# [EXERCISE OBJECTIVE]
Copy exactly. Include the line containing "The image size is (444, 668).", every line after it, and the last line below, but no pictures.

# [SUPPLIED ENTRIES]

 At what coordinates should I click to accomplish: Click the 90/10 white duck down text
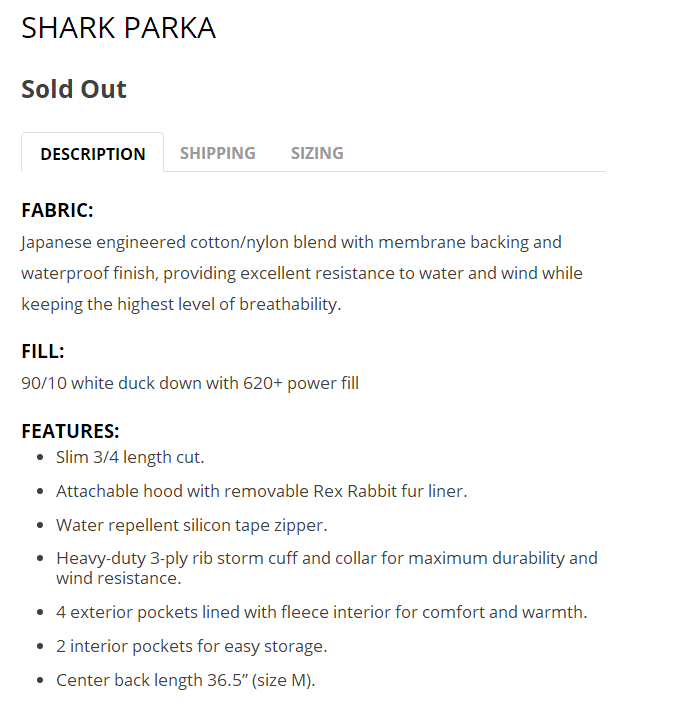tap(130, 383)
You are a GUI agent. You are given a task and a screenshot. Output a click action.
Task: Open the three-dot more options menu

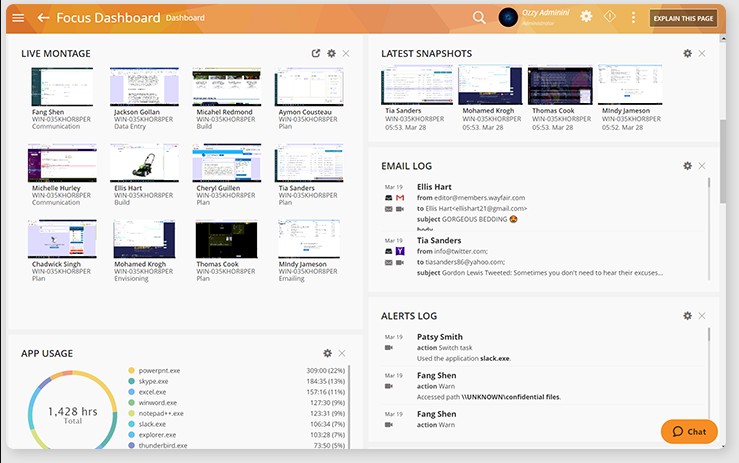click(x=633, y=18)
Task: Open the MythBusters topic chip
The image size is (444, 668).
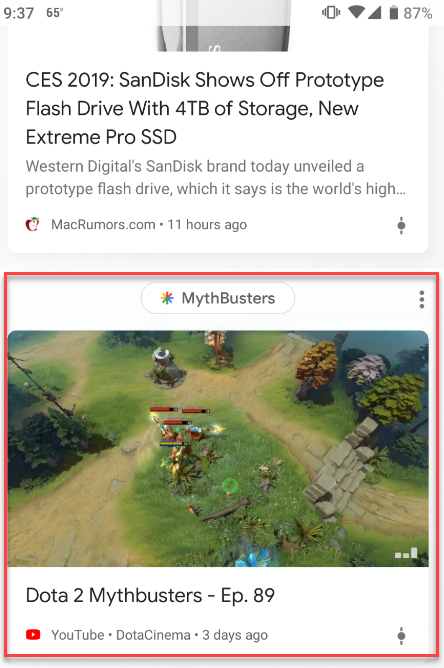Action: (218, 298)
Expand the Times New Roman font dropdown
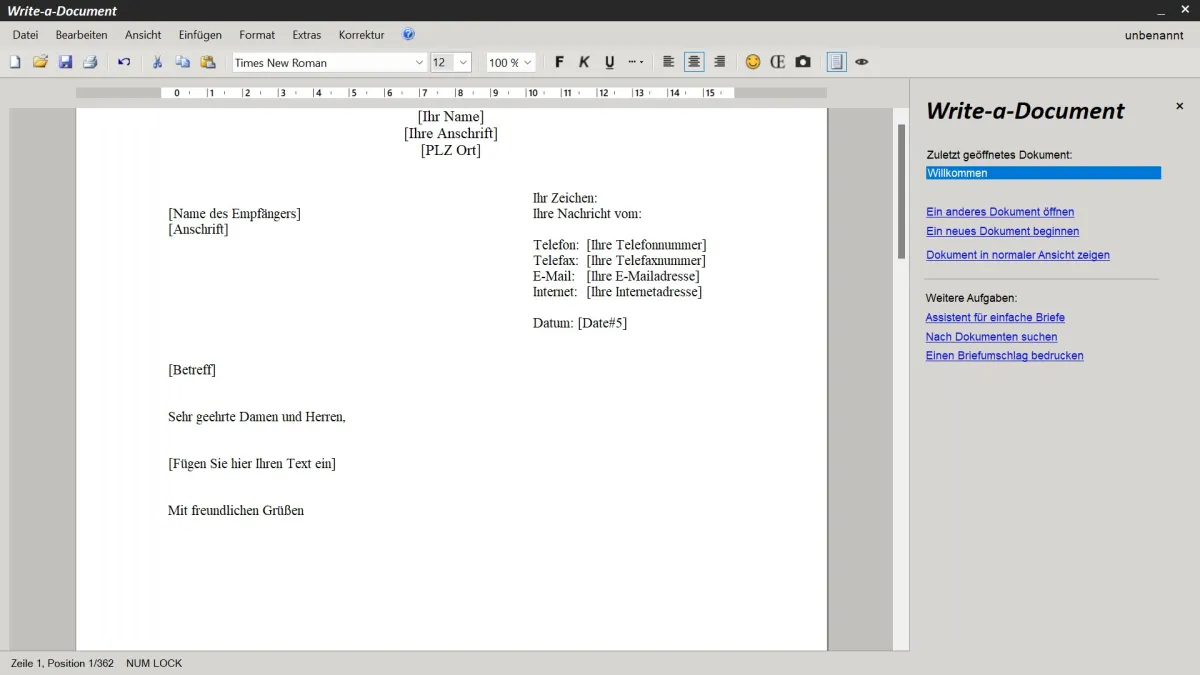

# [WRITTEN REPLY]
The image size is (444, 668).
Action: (218, 298)
Expand the Times New Roman font dropdown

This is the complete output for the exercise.